- Enunciado da tarefa -
Copie do excerto, sem alterações, o trecho que começa em "Tentando acompanhar o" e segue até "carrinho do bebé.".

- Excerto -
::::

Imaginem o cenário: um chalet de escuteiros, em pleno bosque. Uma casinha de madeira preparada para a festa de fim de época do clube de futebol dos miúdos. Carnes na grelha, vinho, cerveja e champanhe para quem prefere bebidas mais leves. Saladas frias, tartes e bolos. Tudo organizado pelo treinador dos miúdos, incansável.
Imaginem os protagonistas: os Bambinis da época 2016/2017, sempre à procura de uma bola de futebol para improvisar um jogo qualquer. Os pais, os irmãos dos miúdos à volta das mesas, conversando em três línguas diferentes, partilhando as traquinices dos miúdos. Bebés e miúdos crescidos a correr pelo bosque, à procura de um tesouro que o treinador escondeu algures.
Estava tudo bem. Tínhamos comido e bebido, o Vicente tinha jogado muito à bola, a Amália tinha fugido vezes sem conta e arranjado mais umas quantas cicatrizes nas pernas e outras tantas marcas de urtigas. Alguns pais já tinham ido embora, nós decidimos que era a nossa vez. Despedidas feitas, recolhemos os miúdos e vemos um dos pais a passar a correr, sangrando de um dedo. Normal, pensei eu, talvez se tivesse cortado numa garrafa. Mas quando realmente saímos do chalet, percebemos que algo de grave tinha acontecido. Outros pais pediram aos miúdos para brincarem no bosque, nós ficámos frente à entrada porque estávamos de saída. O Mário foi perguntar o que se passava e como podia ajudar, está-lhe no sangue, é muito mais forte do que ele. E foi quando voltou, com outro pai e algum gelo, que se deu o primeiro choque: o outro pai não se tinha apenas cortado - metade do seu dedo tinha ficado nas grades do campo de futebol.
Tentando acompanhar o pai, que ia salvar o que podia do dedo para que se pudesse coser depois, o Vicente percebe o que se passa e vê, ao mesmo tempo do que eu, o resto do dedo nas grades. Foi o terror e faltaram-me os braços para agarrar os meus três filhos e garantir que estava tudo bem. Já tinham chamado a ambulância e tentavam manter a calma lá dentro quando outro pai vem a sair e, subitamente, cai redondo no chão. O Vicente começou a chorar ainda mais e eu já não sabia o que havia de pensar: naqueles segundos iniciais, não era claro se o senhor tinha apenas desmaiado. Aparentemente, foi a reacção àquela visão que o fez perder os sentidos.. Eu continuei abraçada aos dois (Vicente aterrorizado, Amália choramingando por solidariedade com o irmão) e com uma mão no carrinho do bebé.

::::

- Linhas fornecidas -
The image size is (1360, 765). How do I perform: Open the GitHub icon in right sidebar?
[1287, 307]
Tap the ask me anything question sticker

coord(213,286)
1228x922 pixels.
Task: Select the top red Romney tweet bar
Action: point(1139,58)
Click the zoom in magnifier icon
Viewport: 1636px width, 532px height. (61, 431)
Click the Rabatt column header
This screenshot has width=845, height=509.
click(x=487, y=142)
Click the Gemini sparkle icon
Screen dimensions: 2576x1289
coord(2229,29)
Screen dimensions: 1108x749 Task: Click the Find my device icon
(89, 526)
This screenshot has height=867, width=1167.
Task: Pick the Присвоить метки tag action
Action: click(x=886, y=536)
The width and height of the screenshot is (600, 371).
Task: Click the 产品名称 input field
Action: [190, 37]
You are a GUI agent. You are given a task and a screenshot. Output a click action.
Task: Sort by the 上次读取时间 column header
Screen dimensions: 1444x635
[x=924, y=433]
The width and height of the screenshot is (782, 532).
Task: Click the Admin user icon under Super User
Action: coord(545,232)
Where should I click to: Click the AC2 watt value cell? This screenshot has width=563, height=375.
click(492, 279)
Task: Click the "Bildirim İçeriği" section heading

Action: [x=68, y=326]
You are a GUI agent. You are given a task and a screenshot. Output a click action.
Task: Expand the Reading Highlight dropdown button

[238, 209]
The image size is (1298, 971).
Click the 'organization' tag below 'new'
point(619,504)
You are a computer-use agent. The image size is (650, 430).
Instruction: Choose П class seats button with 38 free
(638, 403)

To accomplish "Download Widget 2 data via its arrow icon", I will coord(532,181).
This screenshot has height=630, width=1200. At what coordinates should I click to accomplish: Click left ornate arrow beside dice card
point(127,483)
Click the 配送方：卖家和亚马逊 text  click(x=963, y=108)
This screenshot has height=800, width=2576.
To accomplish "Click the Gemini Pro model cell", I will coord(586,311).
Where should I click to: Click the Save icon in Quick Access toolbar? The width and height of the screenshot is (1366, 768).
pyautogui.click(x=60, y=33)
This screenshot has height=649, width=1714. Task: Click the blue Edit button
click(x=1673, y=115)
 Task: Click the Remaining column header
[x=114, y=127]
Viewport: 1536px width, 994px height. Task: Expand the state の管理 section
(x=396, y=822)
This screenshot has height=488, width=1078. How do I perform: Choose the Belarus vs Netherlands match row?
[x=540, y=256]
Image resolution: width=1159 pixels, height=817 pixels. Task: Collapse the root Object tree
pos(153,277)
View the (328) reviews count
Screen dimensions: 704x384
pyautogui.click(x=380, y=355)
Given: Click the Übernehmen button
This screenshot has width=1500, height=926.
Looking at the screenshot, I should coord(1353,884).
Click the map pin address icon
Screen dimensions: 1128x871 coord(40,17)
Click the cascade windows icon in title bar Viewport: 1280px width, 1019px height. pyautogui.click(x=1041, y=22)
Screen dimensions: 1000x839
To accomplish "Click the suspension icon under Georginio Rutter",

::::

- Resposta da tarefa -
Tentando acompanhar o pai, que ia salvar o que podia do dedo para que se pudesse coser depois, o Vicente percebe o que se passa e vê, ao mesmo tempo do que eu, o resto do dedo nas grades. Foi o terror e faltaram-me os braços para agarrar os meus três filhos e garantir que estava tudo bem. Já tinham chamado a ambulância e tentavam manter a calma lá dentro quando outro pai vem a sair e, subitamente, cai redondo no chão. O Vicente começou a chorar ainda mais e eu já não sabia o que havia de pensar: naqueles segundos iniciais, não era claro se o senhor tinha apenas desmaiado. Aparentemente, foi a reacção àquela visão que o fez perder os sentidos.. Eu continuei abraçada aos dois (Vicente aterrorizado, Amália choramingando por solidariedade com o irmão) e com uma mão no carrinho do bebé.